Text segment:
Jim Moonan 08-24-2018 07:32 PM

Interesting. I hadn't heard that. She has done good things.

Jennifer Reeser 08-24-2018 08:44 PM

It is the Bob Dylan Effect. Expect to see more of it, on a cultural scale.

J

Ann Drysdale 08-25-2018 03:19 AM

Well, what a lot of words. On this thread I mean, when there are so few in the poor little poem.

Much of the problem seems to be with the word “shit”, which surprises me. Nowadays I hear the word used to mean all manner of other things not remotely connected to excrement. All sorts of random “stuff” are now, collectively, “shit”, just as the verbal constructions “to go” , “to be” and “to be like” are now understood to mean “to say”.

It amuses me that when I listened to the recording of the poem, I could not for the life of me hear the word “shit”. I played it again and again, and could only hear “sit”. What a difference an “h” makes!

Over the past few days I’ve considered the poem on several levels. For many years I went everywhere with pockets full of plastic bags so as to remove my dog’s shit from places where people might step in it. I was saddened by the fact that I was taking the world’s most biodegradable substance, the thing that would, theoretically, feed the future, wrapping it in a non-biodegradable membrane and sending it to landfill. I saw that thought in Yoko’s poem.

I am also guilty of shitting in remote rural places, answering what is universally recognised as a “call of nature”. I have proved experientially that one thing you can’t do at the same time is look up at the sky. You fall over backwards and find yourself in… Then I was reminded of a video I posted on Facebook of a two-year-old Asian boy squatting in perfect balance while he fed a twittering group of birds from a dish with a chopstick. I mentioned that I was amazed at his poise and David Wayne Landrum said “People in the east…. know how to squat. They keep perfect poise and balance doing so and can remain in that posture (which we find so difficult and awkward) for long periods of time”. I had a vision of myself sitting in an airport lounge with Yoko, explaining this, and the pair of us falling about in silly woman-laughing.

That airport kept coming back into my thinking. Odd, since I have only flown less than a handful of times. I realised that it was because of a picture I’d seen of Yoko opening it, standing in front of a line of Lennon’s that forms an epigraph below the name of it. LPL (not ACK, which is Nantucket – see how my mind wanders?)

And if you don’t like “shit”, will “fuck” do? We’re in the process of fucking-up the earth while we look romantically towards the bit we haven’t yet shat on. I am put in mind of Oscar’s gutter, and his stars.

If we are dropping dollops of real shit, we nourish the earth and create a paradise for our children. If we cover it with the sort of shit that our lifestyle creates, we leave them a different kind of legacy.

I’ve got all this headshit from those few maligned lines. Even an echo in the uppidowniness of it, “we look up the sky” and “I sat belonely down a tree”

So many head-adventures from such an ugly little thing. The Japanese are good at that. They even have a poetic form that aims to perfect that concept of multum in parvo. What do they call it…?

Required task 1: According to the thread, why did Ann Drysdale find it saddening to clear up dog waste with plastic bags?
Required task 2: Reproduce the thread word for word, everything from "That airport kept" down to "my mind wanders?)".

Supplied data:
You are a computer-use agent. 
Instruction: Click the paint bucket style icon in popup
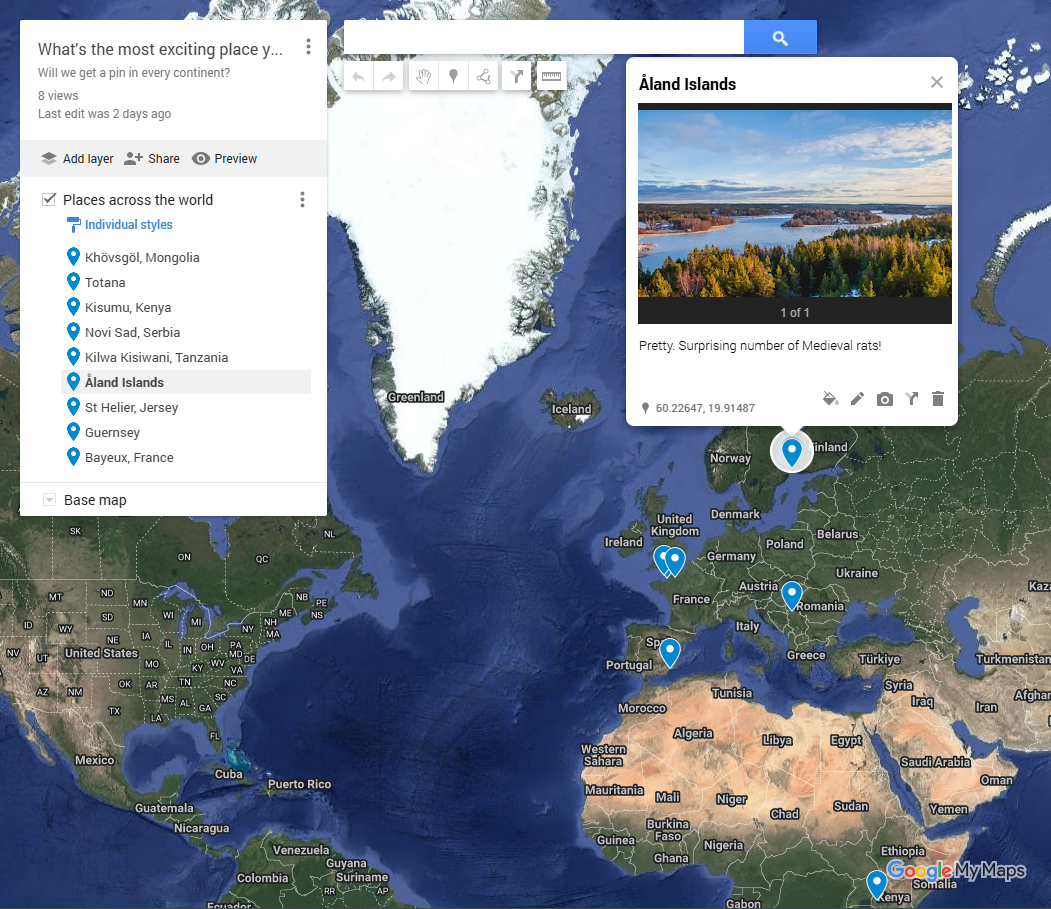[x=829, y=399]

Task result 1: Doing so meant taking the world's most biodegradable substance, which could in theory feed the future, wrapping it in a non-biodegradable membrane, and sending it to landfill.

Task result 2:
That airport kept coming back into my thinking. Odd, since I have only flown less than a handful of times. I realised that it was because of a picture I’d seen of Yoko opening it, standing in front of a line of Lennon’s that forms an epigraph below the name of it. LPL (not ACK, which is Nantucket – see how my mind wanders?)